Monday, August 22, 2011

Edited Media

     Hey interweb. The other day, I was watching the show "South Park" on a channel called WGN. During the show, a black screen came up saying something along the lines of "this image of the character defecating has been edited for your protection." At first I didn't know why it angered me so much to miss out on a cartoon's bowel movement, but then it dawned on me. Who are they to decide what I need and don't need to be protected from viewing? Now I know there were no secrets to life in that characters explosive diarrhea, but it is the principle of the matter. One of the greatest tools of oppressive governments is withholding information. This was the purpose of the infamous Nazi book burnings. They didn't want their citizens to know that there are better ways of life out there, that there are better governments out there, or that many beneficial advancements are being created beyond their borders.  Denial of information and misinformation are some of the most powerful tools in the act turning people into nothing more than cattle. If ideas cannot be spread and information not attained, then how can there be progress? How can human beings protect their rights? How can humans fulfill their right to be informed in the truth in all things? How can people escape oppression?

     Another thing is the types of things that people of power have decided that the public needs to be "protected" from. A pair of breasts and a bowel movement must be edited, things that all human beings have or experience, but it is perfectly fine to see malicious and intense acts of violence. Sex is somehow more offensive to the average person than seeing someone have their face shot off by a serial killer on a TV show. Oh and heaven forbid someone make a reference to GOD or say a curse word. These things are also far more damaging to a young child than teaching him how to fight, kill, or aggressively display anger and hate. If you are more offended by a naked human who has the same form as yourself than you are of seeing someone have their throat slit, maybe you should spend your time trying to transform yourself into a dairy cow instead of watching TV. 

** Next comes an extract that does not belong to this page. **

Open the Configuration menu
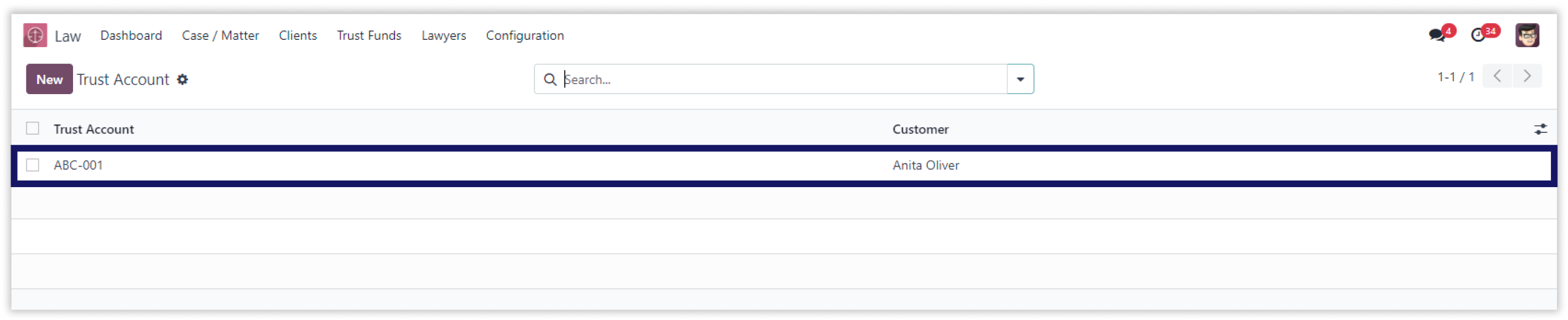The image size is (1568, 320). click(x=525, y=35)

     This goes right along, in my opinion, with seeing that message after you try to post a message on someone's blog. "Your message will appear after blog owner approval" or whatever it says. I understand that it is your page, but who are you to decide what I am and am not allowed to contribute to the discussion on your PUBLIC page.  If you are that concerned about what people will post on your page, make it a private page, don't allow comments, or better yet don't be on the internet. The last being a very big loss because so many people have so much to share and some of these "edited" blogs have great posts and images that they share with everyone. Don't edit people's minds and voices because you are afraid of offending someone. People have the right to offend and be offended, and share ALL information and ideas. They shouldn't be constrained to what you deem "appropriate." For these reasons, my comments will never be edited. If it weren't for people who came out and spoke against oppressive forces, we would still think that the earth is flat, we would think that the earth is the center of everything, we would not have modern medicine, we would not have equal rights, and America would not exist just to name a few things.

     As you can tell, missing out on this cartoon bowel movement really struck a nerve. In my opinion these social stigmas, embarrassment, and hatred of everything that makes us human are a primary root of some of the most troublesome social problems and individual psychological problems present in our society because it teaches us that the most innate parts of being human are disgusting and inappropriate. So what do you think? Should people be "protected" from the commonplaces of life that we are embarrassed of or offended by while extreme acts of hate and violence are considered good entertainment?